(Word and element pointing entries)
# # # #
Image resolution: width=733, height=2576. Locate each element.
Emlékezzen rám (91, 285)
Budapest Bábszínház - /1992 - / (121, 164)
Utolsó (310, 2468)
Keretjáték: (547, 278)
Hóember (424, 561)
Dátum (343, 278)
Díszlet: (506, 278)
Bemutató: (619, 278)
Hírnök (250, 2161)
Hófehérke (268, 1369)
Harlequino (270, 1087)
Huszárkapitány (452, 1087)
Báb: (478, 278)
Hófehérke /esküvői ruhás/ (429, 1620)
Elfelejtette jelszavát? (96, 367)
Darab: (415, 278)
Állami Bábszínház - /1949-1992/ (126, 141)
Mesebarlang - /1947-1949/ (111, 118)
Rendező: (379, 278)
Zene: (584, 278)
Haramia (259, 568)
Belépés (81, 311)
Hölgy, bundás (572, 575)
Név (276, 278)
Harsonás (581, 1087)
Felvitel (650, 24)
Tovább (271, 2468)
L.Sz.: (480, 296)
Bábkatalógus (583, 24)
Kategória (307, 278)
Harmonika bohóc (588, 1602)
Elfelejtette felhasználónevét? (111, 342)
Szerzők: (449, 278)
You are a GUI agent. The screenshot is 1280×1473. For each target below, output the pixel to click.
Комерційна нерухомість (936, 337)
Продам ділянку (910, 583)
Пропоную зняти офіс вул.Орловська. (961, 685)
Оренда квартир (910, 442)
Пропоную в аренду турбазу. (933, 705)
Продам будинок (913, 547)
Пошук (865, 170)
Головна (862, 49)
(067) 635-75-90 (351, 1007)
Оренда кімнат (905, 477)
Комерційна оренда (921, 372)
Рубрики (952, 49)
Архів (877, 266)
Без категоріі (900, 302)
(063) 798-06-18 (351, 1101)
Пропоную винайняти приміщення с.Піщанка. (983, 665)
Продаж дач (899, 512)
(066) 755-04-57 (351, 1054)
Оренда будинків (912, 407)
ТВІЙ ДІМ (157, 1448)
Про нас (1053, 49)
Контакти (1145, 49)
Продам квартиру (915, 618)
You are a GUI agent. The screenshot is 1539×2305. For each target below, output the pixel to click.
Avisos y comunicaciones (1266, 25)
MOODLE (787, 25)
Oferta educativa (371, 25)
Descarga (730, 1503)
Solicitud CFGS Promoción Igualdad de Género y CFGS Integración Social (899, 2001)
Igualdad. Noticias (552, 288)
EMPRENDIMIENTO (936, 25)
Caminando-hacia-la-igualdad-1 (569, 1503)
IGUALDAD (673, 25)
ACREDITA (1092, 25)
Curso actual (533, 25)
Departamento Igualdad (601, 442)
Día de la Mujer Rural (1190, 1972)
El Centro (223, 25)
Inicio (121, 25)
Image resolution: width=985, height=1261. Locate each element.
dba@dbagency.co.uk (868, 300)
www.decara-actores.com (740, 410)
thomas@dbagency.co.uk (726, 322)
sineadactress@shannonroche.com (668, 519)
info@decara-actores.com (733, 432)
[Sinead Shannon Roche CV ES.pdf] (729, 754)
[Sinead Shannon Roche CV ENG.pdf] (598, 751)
# # # #
Please rewrite every line of the listing above, renaming "screenshot" to "screen capture" and keeping everything else the same.

Image resolution: width=733, height=2576. Locate each element.
Emlékezzen rám (91, 285)
Budapest Bábszínház - /1992 - / (121, 164)
Utolsó (310, 2468)
Keretjáték: (547, 278)
Hóember (424, 561)
Dátum (343, 278)
Díszlet: (506, 278)
Bemutató: (619, 278)
Hírnök (250, 2161)
Hófehérke (268, 1369)
Harlequino (270, 1087)
Huszárkapitány (452, 1087)
Báb: (478, 278)
Hófehérke /esküvői ruhás/ (429, 1620)
Elfelejtette jelszavát? (96, 367)
Darab: (415, 278)
Állami Bábszínház - /1949-1992/ (126, 141)
Mesebarlang - /1947-1949/ (111, 118)
Rendező: (379, 278)
Zene: (584, 278)
Haramia (259, 568)
Belépés (81, 311)
Hölgy, bundás (572, 575)
Név (276, 278)
Harsonás (581, 1087)
Felvitel (650, 24)
Tovább (271, 2468)
L.Sz.: (480, 296)
Bábkatalógus (583, 24)
Kategória (307, 278)
Harmonika bohóc (588, 1602)
Elfelejtette felhasználónevét? (111, 342)
Szerzők: (449, 278)
You are a GUI agent. The screen capture is 1280×1473. For each target below, output the pixel to click.
Комерційна нерухомість (936, 337)
Продам ділянку (910, 583)
Пропоную зняти офіс вул.Орловська. (961, 685)
Оренда квартир (910, 442)
Пропоную в аренду турбазу. (933, 705)
Продам будинок (913, 547)
Пошук (865, 170)
Головна (862, 49)
(067) 635-75-90 (351, 1007)
Оренда кімнат (905, 477)
Комерційна оренда (921, 372)
Рубрики (952, 49)
Архів (877, 266)
Без категоріі (900, 302)
(063) 798-06-18 (351, 1101)
Пропоную винайняти приміщення с.Піщанка. (983, 665)
Продаж дач (899, 512)
(066) 755-04-57 (351, 1054)
Оренда будинків (912, 407)
ТВІЙ ДІМ (157, 1448)
Про нас (1053, 49)
Контакти (1145, 49)
Продам квартиру (915, 618)
You are a GUI agent. The screen capture is 1539×2305. For each target below, output the pixel to click.
Avisos y comunicaciones (1266, 25)
MOODLE (787, 25)
Oferta educativa (371, 25)
Descarga (730, 1503)
Solicitud CFGS Promoción Igualdad de Género y CFGS Integración Social (899, 2001)
Igualdad. Noticias (552, 288)
EMPRENDIMIENTO (936, 25)
Caminando-hacia-la-igualdad-1 (569, 1503)
IGUALDAD (673, 25)
ACREDITA (1092, 25)
Curso actual (533, 25)
Departamento Igualdad (601, 442)
Día de la Mujer Rural (1190, 1972)
El Centro (223, 25)
Inicio (121, 25)
Image resolution: width=985, height=1261. Locate each element.
dba@dbagency.co.uk (868, 300)
www.decara-actores.com (740, 410)
thomas@dbagency.co.uk (726, 322)
sineadactress@shannonroche.com (668, 519)
info@decara-actores.com (733, 432)
[Sinead Shannon Roche CV ES.pdf] (729, 754)
[Sinead Shannon Roche CV ENG.pdf] (598, 751)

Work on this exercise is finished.